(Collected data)

-- -- --

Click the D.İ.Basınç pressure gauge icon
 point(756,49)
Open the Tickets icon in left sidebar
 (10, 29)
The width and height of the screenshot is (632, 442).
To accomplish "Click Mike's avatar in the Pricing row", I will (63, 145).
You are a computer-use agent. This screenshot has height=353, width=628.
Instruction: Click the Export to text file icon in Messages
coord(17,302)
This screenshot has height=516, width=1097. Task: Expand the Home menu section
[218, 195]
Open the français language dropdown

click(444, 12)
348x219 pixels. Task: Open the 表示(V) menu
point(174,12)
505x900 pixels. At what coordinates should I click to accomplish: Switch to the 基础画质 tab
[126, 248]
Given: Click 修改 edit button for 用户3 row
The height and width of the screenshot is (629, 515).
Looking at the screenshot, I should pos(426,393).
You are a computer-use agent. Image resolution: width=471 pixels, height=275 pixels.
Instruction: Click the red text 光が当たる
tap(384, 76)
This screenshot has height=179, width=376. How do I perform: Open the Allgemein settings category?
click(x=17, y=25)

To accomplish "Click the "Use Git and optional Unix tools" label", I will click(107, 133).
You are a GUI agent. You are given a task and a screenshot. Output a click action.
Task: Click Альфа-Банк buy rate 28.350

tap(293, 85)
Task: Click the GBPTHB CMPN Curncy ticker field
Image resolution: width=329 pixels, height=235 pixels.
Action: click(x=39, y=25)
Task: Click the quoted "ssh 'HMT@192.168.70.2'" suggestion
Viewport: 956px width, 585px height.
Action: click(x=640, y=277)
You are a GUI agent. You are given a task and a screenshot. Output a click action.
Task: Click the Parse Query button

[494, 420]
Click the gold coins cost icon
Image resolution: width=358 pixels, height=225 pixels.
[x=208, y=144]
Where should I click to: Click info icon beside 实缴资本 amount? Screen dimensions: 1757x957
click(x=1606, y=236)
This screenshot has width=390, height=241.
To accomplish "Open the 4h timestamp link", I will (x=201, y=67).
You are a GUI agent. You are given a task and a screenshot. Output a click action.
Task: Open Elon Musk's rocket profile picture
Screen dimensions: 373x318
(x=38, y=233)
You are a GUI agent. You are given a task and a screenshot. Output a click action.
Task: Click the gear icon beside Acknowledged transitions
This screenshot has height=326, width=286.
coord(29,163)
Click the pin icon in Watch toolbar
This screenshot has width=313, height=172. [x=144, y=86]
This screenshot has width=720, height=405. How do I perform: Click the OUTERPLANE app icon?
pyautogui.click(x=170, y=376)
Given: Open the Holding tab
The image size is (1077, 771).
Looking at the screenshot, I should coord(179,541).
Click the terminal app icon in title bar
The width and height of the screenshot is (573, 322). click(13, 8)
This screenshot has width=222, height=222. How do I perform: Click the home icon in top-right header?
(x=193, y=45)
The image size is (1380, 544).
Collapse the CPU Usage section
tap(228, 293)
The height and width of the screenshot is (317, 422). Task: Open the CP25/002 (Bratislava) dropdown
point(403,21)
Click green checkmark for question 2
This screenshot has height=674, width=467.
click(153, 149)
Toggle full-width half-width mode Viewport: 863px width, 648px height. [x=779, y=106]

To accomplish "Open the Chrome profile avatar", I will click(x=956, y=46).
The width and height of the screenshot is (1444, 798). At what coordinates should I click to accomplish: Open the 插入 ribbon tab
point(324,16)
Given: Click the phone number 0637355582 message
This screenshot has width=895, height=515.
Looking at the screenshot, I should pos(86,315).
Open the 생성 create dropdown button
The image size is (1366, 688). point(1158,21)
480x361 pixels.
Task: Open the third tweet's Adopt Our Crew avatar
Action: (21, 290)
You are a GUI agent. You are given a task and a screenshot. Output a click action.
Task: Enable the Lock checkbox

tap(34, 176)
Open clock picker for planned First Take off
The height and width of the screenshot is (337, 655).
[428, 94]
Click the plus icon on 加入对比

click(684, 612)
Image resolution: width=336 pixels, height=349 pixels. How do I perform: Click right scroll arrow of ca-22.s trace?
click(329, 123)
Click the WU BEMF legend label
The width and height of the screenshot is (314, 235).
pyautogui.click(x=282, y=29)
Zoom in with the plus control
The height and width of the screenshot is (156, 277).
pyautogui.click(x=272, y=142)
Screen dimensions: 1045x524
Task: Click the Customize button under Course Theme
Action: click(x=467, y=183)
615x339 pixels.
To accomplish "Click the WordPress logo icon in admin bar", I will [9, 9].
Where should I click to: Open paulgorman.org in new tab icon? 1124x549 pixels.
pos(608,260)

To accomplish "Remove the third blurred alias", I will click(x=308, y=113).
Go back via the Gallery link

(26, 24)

-- -- --

Task to carry out » Transcribe all of the data, keeping every line identical.

Completed task »
Click the D.İ.Basınç pressure gauge icon
 point(756,49)
Open the Tickets icon in left sidebar
 (10, 29)
The width and height of the screenshot is (632, 442).
To accomplish "Click Mike's avatar in the Pricing row", I will (63, 145).
You are a computer-use agent. This screenshot has height=353, width=628.
Instruction: Click the Export to text file icon in Messages
coord(17,302)
This screenshot has height=516, width=1097. Task: Expand the Home menu section
[218, 195]
Open the français language dropdown

click(444, 12)
348x219 pixels. Task: Open the 表示(V) menu
point(174,12)
505x900 pixels. At what coordinates should I click to accomplish: Switch to the 基础画质 tab
[126, 248]
Given: Click 修改 edit button for 用户3 row
The height and width of the screenshot is (629, 515).
Looking at the screenshot, I should pos(426,393).
You are a computer-use agent. Image resolution: width=471 pixels, height=275 pixels.
Instruction: Click the red text 光が当たる
tap(384, 76)
This screenshot has height=179, width=376. How do I perform: Open the Allgemein settings category?
click(x=17, y=25)

To accomplish "Click the "Use Git and optional Unix tools" label", I will click(107, 133).
You are a GUI agent. You are given a task and a screenshot. Output a click action.
Task: Click Альфа-Банк buy rate 28.350

tap(293, 85)
Task: Click the GBPTHB CMPN Curncy ticker field
Image resolution: width=329 pixels, height=235 pixels.
Action: click(x=39, y=25)
Task: Click the quoted "ssh 'HMT@192.168.70.2'" suggestion
Viewport: 956px width, 585px height.
Action: click(x=640, y=277)
You are a GUI agent. You are given a task and a screenshot. Output a click action.
Task: Click the Parse Query button

[494, 420]
Click the gold coins cost icon
Image resolution: width=358 pixels, height=225 pixels.
[x=208, y=144]
Where should I click to: Click info icon beside 实缴资本 amount? Screen dimensions: 1757x957
click(x=1606, y=236)
This screenshot has width=390, height=241.
To accomplish "Open the 4h timestamp link", I will (x=201, y=67).
You are a GUI agent. You are given a task and a screenshot. Output a click action.
Task: Open Elon Musk's rocket profile picture
Screen dimensions: 373x318
(x=38, y=233)
You are a GUI agent. You are given a task and a screenshot. Output a click action.
Task: Click the gear icon beside Acknowledged transitions
This screenshot has height=326, width=286.
coord(29,163)
Click the pin icon in Watch toolbar
This screenshot has width=313, height=172. [x=144, y=86]
This screenshot has width=720, height=405. How do I perform: Click the OUTERPLANE app icon?
pyautogui.click(x=170, y=376)
Given: Open the Holding tab
The image size is (1077, 771).
Looking at the screenshot, I should coord(179,541).
Click the terminal app icon in title bar
The width and height of the screenshot is (573, 322). click(13, 8)
This screenshot has width=222, height=222. How do I perform: Click the home icon in top-right header?
(x=193, y=45)
The image size is (1380, 544).
Collapse the CPU Usage section
tap(228, 293)
The height and width of the screenshot is (317, 422). Task: Open the CP25/002 (Bratislava) dropdown
point(403,21)
Click green checkmark for question 2
This screenshot has height=674, width=467.
click(153, 149)
Toggle full-width half-width mode Viewport: 863px width, 648px height. [x=779, y=106]

To accomplish "Open the Chrome profile avatar", I will click(x=956, y=46).
The width and height of the screenshot is (1444, 798). At what coordinates should I click to accomplish: Open the 插入 ribbon tab
point(324,16)
Given: Click the phone number 0637355582 message
This screenshot has width=895, height=515.
Looking at the screenshot, I should pos(86,315).
Open the 생성 create dropdown button
The image size is (1366, 688). point(1158,21)
480x361 pixels.
Task: Open the third tweet's Adopt Our Crew avatar
Action: (21, 290)
You are a GUI agent. You are given a task and a screenshot. Output a click action.
Task: Enable the Lock checkbox

tap(34, 176)
Open clock picker for planned First Take off
The height and width of the screenshot is (337, 655).
[428, 94]
Click the plus icon on 加入对比

click(684, 612)
Image resolution: width=336 pixels, height=349 pixels. How do I perform: Click right scroll arrow of ca-22.s trace?
click(329, 123)
Click the WU BEMF legend label
The width and height of the screenshot is (314, 235).
pyautogui.click(x=282, y=29)
Zoom in with the plus control
The height and width of the screenshot is (156, 277).
pyautogui.click(x=272, y=142)
Screen dimensions: 1045x524
Task: Click the Customize button under Course Theme
Action: click(x=467, y=183)
615x339 pixels.
To accomplish "Click the WordPress logo icon in admin bar", I will [9, 9].
Where should I click to: Open paulgorman.org in new tab icon? 1124x549 pixels.
pos(608,260)

To accomplish "Remove the third blurred alias", I will click(x=308, y=113).
Go back via the Gallery link

(26, 24)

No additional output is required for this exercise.